李氏:はい。弊社は2009年に設立しモバイル決済サービス、インバウンドに関するトータルサービスなどを行っていますが、2015年8月からウィーチャットペイの日本包括代理店のひとつとなりました。テンセント社の日本展開のサポートを中心に、モバイルQQ日本版の展開や、日本初のウィーチャットでの越境ECサービス、企業のウィーチャットの公式アカウント作成なども行っています。ウィーチャットペイは2015年10月から日本国内でサービスを開始しました。2017年7月時点での導入数は約2000社(1万拠点)を超えています。

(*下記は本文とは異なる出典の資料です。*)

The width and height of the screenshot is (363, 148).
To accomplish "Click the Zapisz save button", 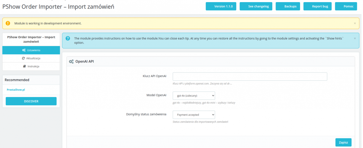I will coord(343,142).
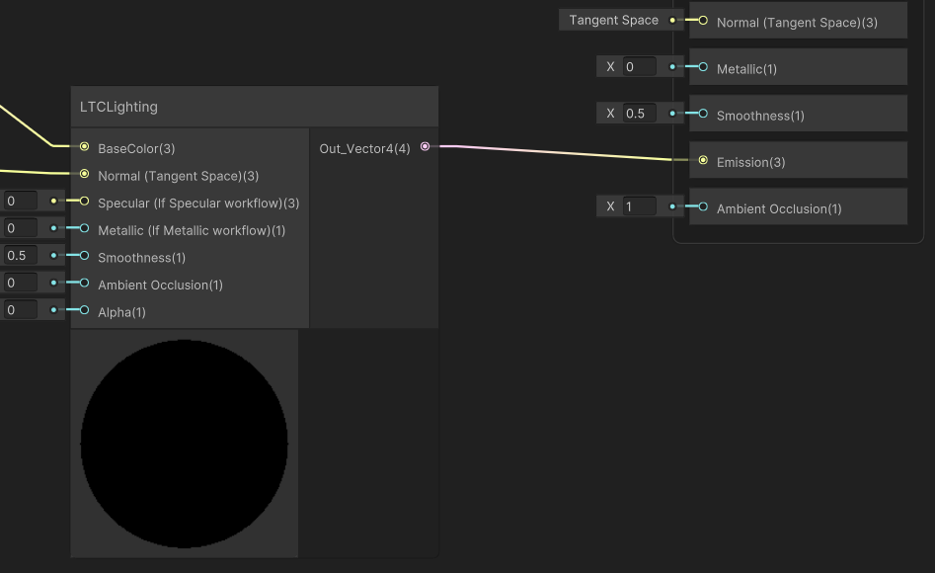Click the LTCLighting Smoothness 0.5 value field

click(20, 256)
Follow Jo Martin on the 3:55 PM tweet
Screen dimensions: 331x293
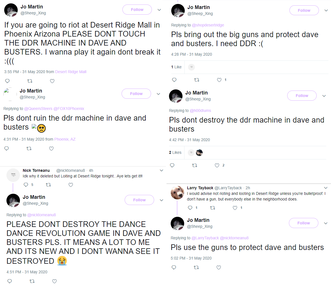point(137,10)
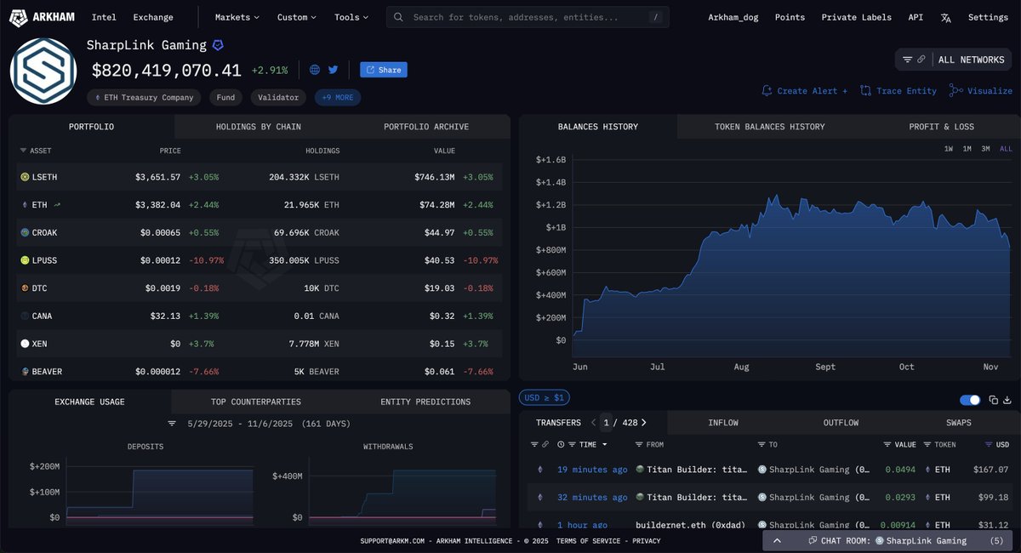
Task: Click the blue Share button
Action: pyautogui.click(x=384, y=70)
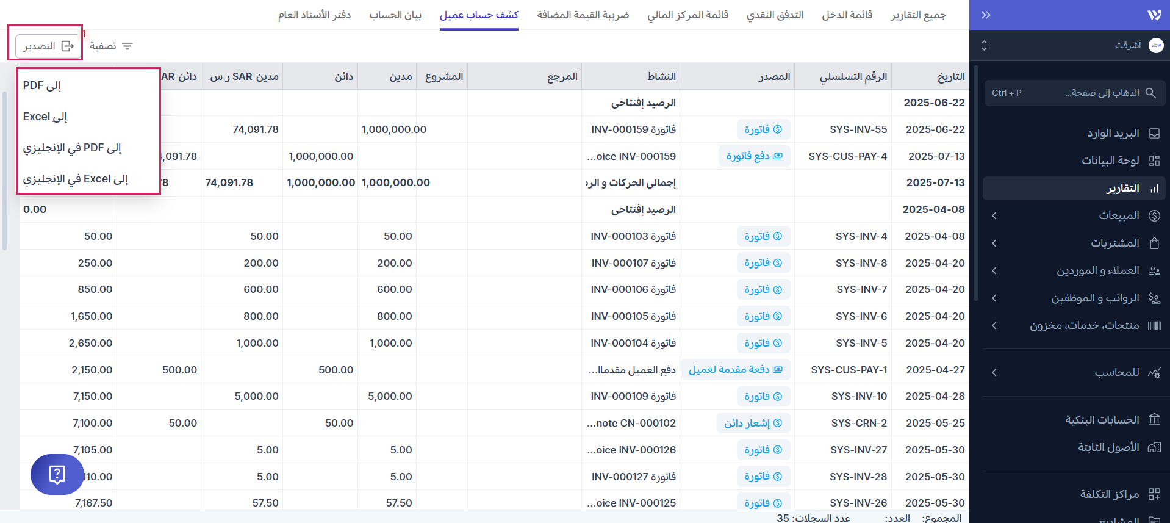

――日本の商業施設などでもウィーチャットペイが使えるところが増えているのですね?
李氏:そうです。導入している加盟店は飲食店、ドラッグストア・コスメショップ、免税店、土産店などさまざまな小売店、商業施設です。代表的な導入実績としては、羽田空港(国際線・国内線)、成田空港、新千歳空港、大丸松坂屋百貨店、そごう西武百貨店、東急プラザ、マロニエゲート銀座、キャナルシティ博多、日本交通タクシー、ロフト、ラオックスなどで、今後も続々とウィーチャットペイが使用できるところが増えていく予定です。